Alvaro VidelaRead my Thoughts. Follow my Leads.

RabbitMQ - Validating User IDs with Erlang Pattern Matching

September 01 2013

In the previous blog post on this series on RabbitMQ internals we saw how Erlang’s pattern matching can be used to process protocol calls, in this one we are going to see how RabbitMQ handles the validation of user ids by using pattern matching, one of Erlang most powerful features.

User IDs can be used in AMQP to tell a consumer that a certain message was published by a certain user. To do that we just set the user_id property of a message whenever we publish one. Now, I could login as Bob and set the user_id property of my messages as "Alice"and nobody would suspect I tainted my messages. How could we prevent that?

Enter validated user ids. What this feature does is that RabbitMQ will make sure the user id set on the message property field is the same one as the user that’s logged-in and publishing messages to RabbitMQ. The way this is implemented uses a feature of Erlang pattern matching that’s more similar to Prolog’s logical variables than to pattern matching in languages like Haskell, F# or Clojure.
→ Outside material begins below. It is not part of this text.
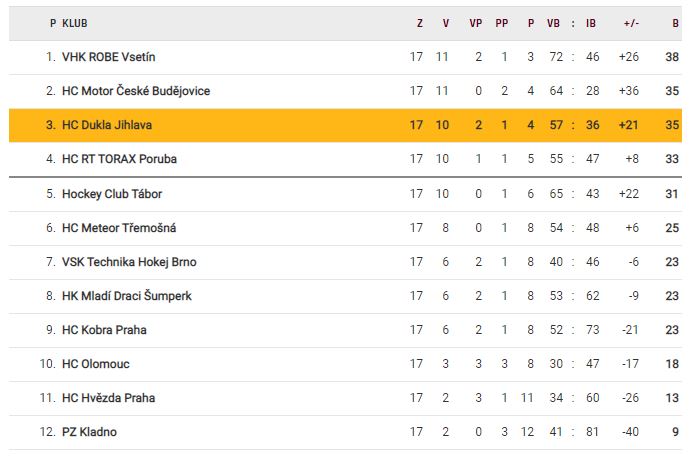
Task: Click the Z games played header
Action: [420, 23]
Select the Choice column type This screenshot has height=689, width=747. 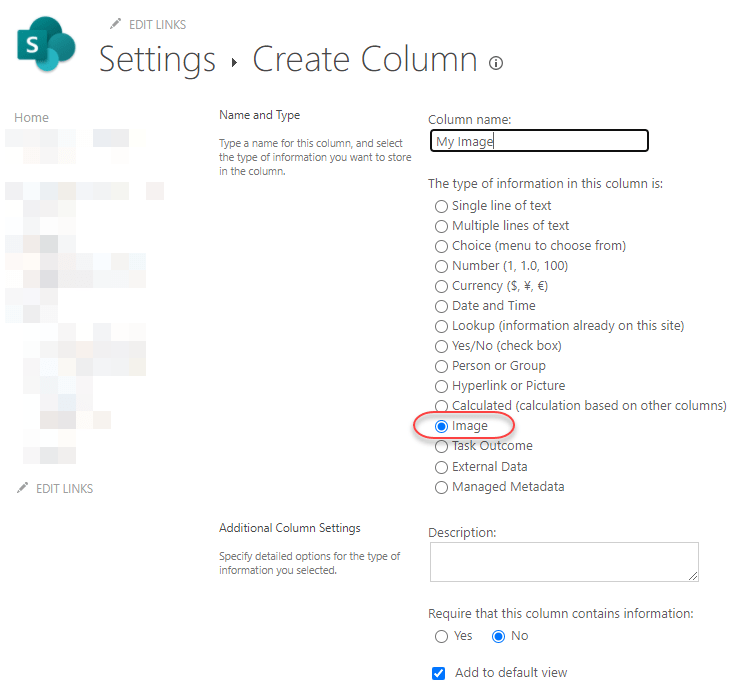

Here’s the check_user_id_header function that we will be analyzing:

...
check_user_id_header(#'P_basic'{user_id = undefined}, _) ->
    ok;
check_user_id_header(#'P_basic'{user_id = Username},
                     #ch{user = #user{username = Username}}) ->
    ok;
check_user_id_header(#'P_basic'{user_id = Claimed},
                     #ch{user = #user{username = Actual,
                                      tags     = Tags}}) ->
    case lists:member(impersonator, Tags) of
        true  -> ok;
        false -> precondition_failed(
                   "user_id property set to '~s' but authenticated user was "
                   "'~s'", [Claimed, Actual])
    end.
...

The first clause of the function is very simple: if the user_id property is undefined, then RabbitMQ returns ok since there’s no reason to validate it.

...
check_user_id_header(#'P_basic'{user_id = undefined}, _) ->
    ok;
...

On the second case we have this special way that Erlang does pattern matching that’s not present in out-of-the-box Haskell for example, that is, using the same variable name on the function header. What’s going on here? First what happens is that here #'P_basic'{user_id = Username} the variable Username is initialized to whatever value was on the user_id field of the message properties record. Say for example that Username will equal “«“Bob”»”. Then here #ch{user = #user{username = Username}} we can see that the function goes into the channel state to extract the username of the user that opened the connection and then matches the value of the username filed with the variable Username that was set before on the same header. If the values are the same, the function will return ok, but if they don’t match then this function clause won’t be executed. Wait, what?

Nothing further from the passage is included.